* START *

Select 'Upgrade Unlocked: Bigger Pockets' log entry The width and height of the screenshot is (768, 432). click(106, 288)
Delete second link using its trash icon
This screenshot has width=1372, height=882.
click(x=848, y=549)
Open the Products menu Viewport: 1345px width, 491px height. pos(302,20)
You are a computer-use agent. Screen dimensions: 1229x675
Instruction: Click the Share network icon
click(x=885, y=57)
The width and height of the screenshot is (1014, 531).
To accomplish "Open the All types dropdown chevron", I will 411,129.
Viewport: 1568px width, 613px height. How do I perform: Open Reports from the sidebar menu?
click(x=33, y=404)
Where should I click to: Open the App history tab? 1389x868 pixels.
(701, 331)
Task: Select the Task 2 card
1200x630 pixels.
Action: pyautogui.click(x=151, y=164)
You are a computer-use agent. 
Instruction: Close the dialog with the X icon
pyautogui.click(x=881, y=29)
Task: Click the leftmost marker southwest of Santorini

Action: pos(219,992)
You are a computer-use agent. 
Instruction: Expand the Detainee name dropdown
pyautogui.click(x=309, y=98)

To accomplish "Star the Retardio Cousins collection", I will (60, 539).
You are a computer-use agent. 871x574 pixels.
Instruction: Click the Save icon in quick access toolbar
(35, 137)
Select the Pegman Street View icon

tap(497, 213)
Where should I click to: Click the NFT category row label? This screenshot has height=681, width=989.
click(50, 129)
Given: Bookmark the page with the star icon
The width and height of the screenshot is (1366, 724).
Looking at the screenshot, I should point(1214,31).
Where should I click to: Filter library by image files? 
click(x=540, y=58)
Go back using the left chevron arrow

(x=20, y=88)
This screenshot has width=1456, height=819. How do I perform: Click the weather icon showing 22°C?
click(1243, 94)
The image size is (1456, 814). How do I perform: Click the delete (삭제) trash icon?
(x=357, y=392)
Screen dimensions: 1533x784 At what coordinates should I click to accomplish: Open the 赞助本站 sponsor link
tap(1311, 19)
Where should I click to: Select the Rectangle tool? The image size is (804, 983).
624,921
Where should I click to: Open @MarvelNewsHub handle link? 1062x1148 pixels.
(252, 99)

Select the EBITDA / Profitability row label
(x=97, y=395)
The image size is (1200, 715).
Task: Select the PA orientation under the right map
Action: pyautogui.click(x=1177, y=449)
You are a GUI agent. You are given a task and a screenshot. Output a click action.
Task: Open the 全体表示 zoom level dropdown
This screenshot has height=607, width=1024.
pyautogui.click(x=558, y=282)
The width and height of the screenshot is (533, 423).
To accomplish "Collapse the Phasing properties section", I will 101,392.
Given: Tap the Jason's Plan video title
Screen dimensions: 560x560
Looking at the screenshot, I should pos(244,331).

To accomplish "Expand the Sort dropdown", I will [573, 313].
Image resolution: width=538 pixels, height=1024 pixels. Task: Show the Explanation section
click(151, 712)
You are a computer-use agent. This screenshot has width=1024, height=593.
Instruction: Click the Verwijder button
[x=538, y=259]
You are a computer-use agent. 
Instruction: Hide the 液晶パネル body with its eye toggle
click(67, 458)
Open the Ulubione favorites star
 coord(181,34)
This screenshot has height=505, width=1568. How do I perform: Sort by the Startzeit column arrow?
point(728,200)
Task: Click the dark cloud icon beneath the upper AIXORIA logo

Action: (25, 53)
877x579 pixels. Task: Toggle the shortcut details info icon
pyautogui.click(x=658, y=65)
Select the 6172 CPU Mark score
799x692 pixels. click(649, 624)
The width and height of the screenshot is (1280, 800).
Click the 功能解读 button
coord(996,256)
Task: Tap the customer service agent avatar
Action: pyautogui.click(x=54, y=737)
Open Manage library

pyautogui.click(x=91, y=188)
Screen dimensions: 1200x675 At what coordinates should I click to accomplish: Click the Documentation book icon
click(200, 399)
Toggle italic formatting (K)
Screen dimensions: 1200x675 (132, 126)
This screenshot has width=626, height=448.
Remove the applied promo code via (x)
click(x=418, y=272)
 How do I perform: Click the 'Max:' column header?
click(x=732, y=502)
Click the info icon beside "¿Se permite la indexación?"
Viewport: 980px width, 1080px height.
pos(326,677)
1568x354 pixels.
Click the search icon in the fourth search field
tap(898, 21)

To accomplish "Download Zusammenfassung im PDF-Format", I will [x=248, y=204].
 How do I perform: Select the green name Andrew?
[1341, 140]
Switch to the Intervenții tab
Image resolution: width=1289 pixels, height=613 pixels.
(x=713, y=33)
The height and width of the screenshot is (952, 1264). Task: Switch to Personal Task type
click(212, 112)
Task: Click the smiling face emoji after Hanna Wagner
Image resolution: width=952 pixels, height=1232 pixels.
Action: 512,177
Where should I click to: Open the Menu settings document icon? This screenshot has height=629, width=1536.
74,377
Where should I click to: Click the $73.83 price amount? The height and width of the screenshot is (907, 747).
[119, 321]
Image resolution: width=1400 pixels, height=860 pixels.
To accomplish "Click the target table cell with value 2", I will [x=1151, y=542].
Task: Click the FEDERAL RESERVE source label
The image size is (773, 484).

* END *

GOAL: Lay out all of these records as a numbered list, dropping any blank lines.

WRITTEN SOLUTION:
1. Select 'Upgrade Unlocked: Bigger Pockets' log entry The width and height of the screenshot is (768, 432). click(106, 288)
2. Delete second link using its trash icon
3. This screenshot has width=1372, height=882.
4. click(x=848, y=549)
5. Open the Products menu Viewport: 1345px width, 491px height. pos(302,20)
6. You are a computer-use agent. Screen dimensions: 1229x675
7. Instruction: Click the Share network icon
8. click(x=885, y=57)
9. The width and height of the screenshot is (1014, 531).
10. To accomplish "Open the All types dropdown chevron", I will 411,129.
11. Viewport: 1568px width, 613px height. How do I perform: Open Reports from the sidebar menu?
12. click(x=33, y=404)
13. Where should I click to: Open the App history tab? 1389x868 pixels.
14. (701, 331)
15. Task: Select the Task 2 card
16. 1200x630 pixels.
17. Action: pyautogui.click(x=151, y=164)
18. You are a computer-use agent. 
19. Instruction: Close the dialog with the X icon
20. pyautogui.click(x=881, y=29)
21. Task: Click the leftmost marker southwest of Santorini
22. Action: pos(219,992)
23. You are a computer-use agent. 
24. Instruction: Expand the Detainee name dropdown
25. pyautogui.click(x=309, y=98)
26. To accomplish "Star the Retardio Cousins collection", I will (60, 539).
27. You are a computer-use agent. 871x574 pixels.
28. Instruction: Click the Save icon in quick access toolbar
29. (35, 137)
30. Select the Pegman Street View icon
31. tap(497, 213)
32. Where should I click to: Click the NFT category row label? This screenshot has height=681, width=989.
33. click(50, 129)
34. Given: Bookmark the page with the star icon
35. The width and height of the screenshot is (1366, 724).
36. Looking at the screenshot, I should point(1214,31).
37. Where should I click to: Filter library by image files? 
38. click(x=540, y=58)
39. Go back using the left chevron arrow
40. (x=20, y=88)
41. This screenshot has width=1456, height=819. How do I perform: Click the weather icon showing 22°C?
42. click(1243, 94)
43. The image size is (1456, 814). How do I perform: Click the delete (삭제) trash icon?
44. (x=357, y=392)
45. Screen dimensions: 1533x784 At what coordinates should I click to accomplish: Open the 赞助本站 sponsor link
46. tap(1311, 19)
47. Where should I click to: Select the Rectangle tool? The image size is (804, 983).
48. 624,921
49. Where should I click to: Open @MarvelNewsHub handle link? 1062x1148 pixels.
50. (252, 99)
51. Select the EBITDA / Profitability row label
52. (x=97, y=395)
53. The image size is (1200, 715).
54. Task: Select the PA orientation under the right map
55. Action: pyautogui.click(x=1177, y=449)
56. You are a GUI agent. You are given a task and a screenshot. Output a click action.
57. Task: Open the 全体表示 zoom level dropdown
58. This screenshot has height=607, width=1024.
59. pyautogui.click(x=558, y=282)
60. The width and height of the screenshot is (533, 423).
61. To accomplish "Collapse the Phasing properties section", I will 101,392.
62. Given: Tap the Jason's Plan video title
63. Screen dimensions: 560x560
64. Looking at the screenshot, I should pos(244,331).
65. To accomplish "Expand the Sort dropdown", I will [573, 313].
66. Image resolution: width=538 pixels, height=1024 pixels. Task: Show the Explanation section
67. click(151, 712)
68. You are a computer-use agent. This screenshot has width=1024, height=593.
69. Instruction: Click the Verwijder button
70. [x=538, y=259]
71. You are a computer-use agent. 
72. Instruction: Hide the 液晶パネル body with its eye toggle
73. click(67, 458)
74. Open the Ulubione favorites star
75.  coord(181,34)
76. This screenshot has height=505, width=1568. How do I perform: Sort by the Startzeit column arrow?
77. point(728,200)
78. Task: Click the dark cloud icon beneath the upper AIXORIA logo
79. Action: (25, 53)
80. 877x579 pixels. Task: Toggle the shortcut details info icon
81. pyautogui.click(x=658, y=65)
82. Select the 6172 CPU Mark score
83. 799x692 pixels. click(649, 624)
84. The width and height of the screenshot is (1280, 800).
85. Click the 功能解读 button
86. coord(996,256)
87. Task: Tap the customer service agent avatar
88. Action: pyautogui.click(x=54, y=737)
89. Open Manage library
90. pyautogui.click(x=91, y=188)
91. Screen dimensions: 1200x675 At what coordinates should I click to accomplish: Click the Documentation book icon
92. click(200, 399)
93. Toggle italic formatting (K)
94. Screen dimensions: 1200x675 (132, 126)
95. This screenshot has width=626, height=448.
96. Remove the applied promo code via (x)
97. click(x=418, y=272)
98.  How do I perform: Click the 'Max:' column header?
99. click(x=732, y=502)
100. Click the info icon beside "¿Se permite la indexación?"
101. Viewport: 980px width, 1080px height.
102. pos(326,677)
103. 1568x354 pixels.
104. Click the search icon in the fourth search field
105. tap(898, 21)
106. To accomplish "Download Zusammenfassung im PDF-Format", I will [x=248, y=204].
107.  How do I perform: Select the green name Andrew?
108. [1341, 140]
109. Switch to the Intervenții tab
110. Image resolution: width=1289 pixels, height=613 pixels.
111. (x=713, y=33)
112. The height and width of the screenshot is (952, 1264). Task: Switch to Personal Task type
113. click(212, 112)
114. Task: Click the smiling face emoji after Hanna Wagner
115. Image resolution: width=952 pixels, height=1232 pixels.
116. Action: 512,177
117. Where should I click to: Open the Menu settings document icon? This screenshot has height=629, width=1536.
118. 74,377
119. Where should I click to: Click the $73.83 price amount? The height and width of the screenshot is (907, 747).
120. [119, 321]
121. Image resolution: width=1400 pixels, height=860 pixels.
122. To accomplish "Click the target table cell with value 2", I will [x=1151, y=542].
123. Task: Click the FEDERAL RESERVE source label
124. The image size is (773, 484).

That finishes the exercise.